2. La mise en oeuvre du plan de création de 4 000 places en CADA d'ici 2015
À l'occasion de la conférence nationale contre la pauvreté et pour l'inclusion sociale des 10 et 11 décembre 2012, le Premier ministre a annoncé la création de 4 000 places en centre d'accueil des demandeurs d'asile (CADA) en 2013 et 2014 , portant la capacité d'accueil totale du parc à 25 410 places. Les dernières créations de places en CADA dataient de 2010.

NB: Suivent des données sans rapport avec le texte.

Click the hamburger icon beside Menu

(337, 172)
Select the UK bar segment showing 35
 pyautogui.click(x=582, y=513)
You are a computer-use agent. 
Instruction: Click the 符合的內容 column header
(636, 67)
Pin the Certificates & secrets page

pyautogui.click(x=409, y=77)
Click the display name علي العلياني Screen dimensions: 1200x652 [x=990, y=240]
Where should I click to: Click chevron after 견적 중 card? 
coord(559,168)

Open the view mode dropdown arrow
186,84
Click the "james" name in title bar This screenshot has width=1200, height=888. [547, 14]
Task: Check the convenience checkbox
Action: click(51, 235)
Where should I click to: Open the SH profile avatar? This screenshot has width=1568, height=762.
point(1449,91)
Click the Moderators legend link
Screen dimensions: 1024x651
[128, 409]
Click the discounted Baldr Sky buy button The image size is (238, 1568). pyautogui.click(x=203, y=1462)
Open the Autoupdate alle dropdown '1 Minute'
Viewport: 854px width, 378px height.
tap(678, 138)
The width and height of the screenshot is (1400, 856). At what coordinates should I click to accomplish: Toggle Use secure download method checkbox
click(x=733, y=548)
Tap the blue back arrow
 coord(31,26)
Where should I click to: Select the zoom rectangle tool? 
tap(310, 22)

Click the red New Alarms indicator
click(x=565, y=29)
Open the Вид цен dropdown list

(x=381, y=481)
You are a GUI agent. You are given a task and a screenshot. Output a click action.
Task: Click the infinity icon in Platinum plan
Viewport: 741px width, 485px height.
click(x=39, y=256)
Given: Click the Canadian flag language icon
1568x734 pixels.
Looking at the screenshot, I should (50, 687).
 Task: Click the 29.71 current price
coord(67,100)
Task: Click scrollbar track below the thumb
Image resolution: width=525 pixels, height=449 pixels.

À cet effet, les crédits relatifs au financement du dispositif de CADA progresseront de 7,5 % en 2014 pour atteindre 213,8 millions d'euros en autorisations d'engagement et crédits de paiement. Ces crédits permettront, d'une part, de financer le parc existant composé de 23 410 places en CADA réparties sur 270 centres, auxquelles s'ajoutent 246 places de centres de transit et les 33 places du centre d'accueil et d'orientation des mineurs isolés demandeurs d'asile (CAOMIDA), soit un total de 25 689 places. Selon l'engagement pris, d'autre part, une enveloppe complémentaire de 6,3 millions d'euros sera allouée à la création des 2 000 nouvelles places en 2014.
Dans un premier temps en effet, il avait été envisagé de créer 2 000 nouvelles places dès le 1 er juillet 2013, puis 1 000 supplémentaires au 1 er décembre 2013, enfin les 1 000 restantes au cours de second semestre 2014 5 ( * ) . Ce sont finalement 2 000 places qui auront été créées en 2013 à la suite d'un premier appel à projets. Un deuxième appel à projets pour ouvrir 1 000 places en avril 2014 est en cours. Après cette deuxième tranche, une troisième sera organisée en vue d'une ouverture de places en CADA fin 2014.
Ce plan de création de 4 000 places en CADA n'est cependant qu'une première étape. En effet, le rapport des inspections générales fixe comme « objectif cible » un parc de 35 000 places en CADA à l'horizon 2019.
Parmi les critères de sélection des projets retenus par les orientations ministérielles figurent des priorités géographiques . Le Gouvernement a en effet vu dans ces créations de nouvelles places l'occasion de déconcentrer le parc existant, de manière à rééquilibrer l'offre d'hébergement sur le territoire et favoriser ainsi un système de péréquation nationale de la prise en charge des demandeurs d'asile. La quasi-totalité des projets présentés dans des territoires moins soumis aux pressions des flux, tels que la Basse-Normandie, la Champagne-Ardenne, le Limousin, et la région Poitou-Charentes, a ainsi été retenue. La sélection a également permis de retenir un nombre significatif de projets en Aquitaine, en Auvergne, en Bourgogne, en Bretagne, dans le Centre, en Languedoc-Roussillon, en Midi-Pyrénées, en Pays-de-Loire et en Provence-Alpes-Côte d'Azur.
La recherche d'une meilleure répartition sur le territoire de l'hébergement des demandeurs d'asile ne peut qu'être saluée dans un contexte de tensions grandissantes autour de la question de l'accueil des étrangers.
* 4 Rapport sur l'hébergement et la prise en charge financière des demandeurs d'asile établi par l'inspection générale des finances, l'inspection générale des affaires sociales et l'inspection générale de l'administration, avril 2013, p. 17.
* 5 Cf. addendum à la circulaire NOR INTV1239047 du 9 novembre 2012, en date du 21 janvier 2013.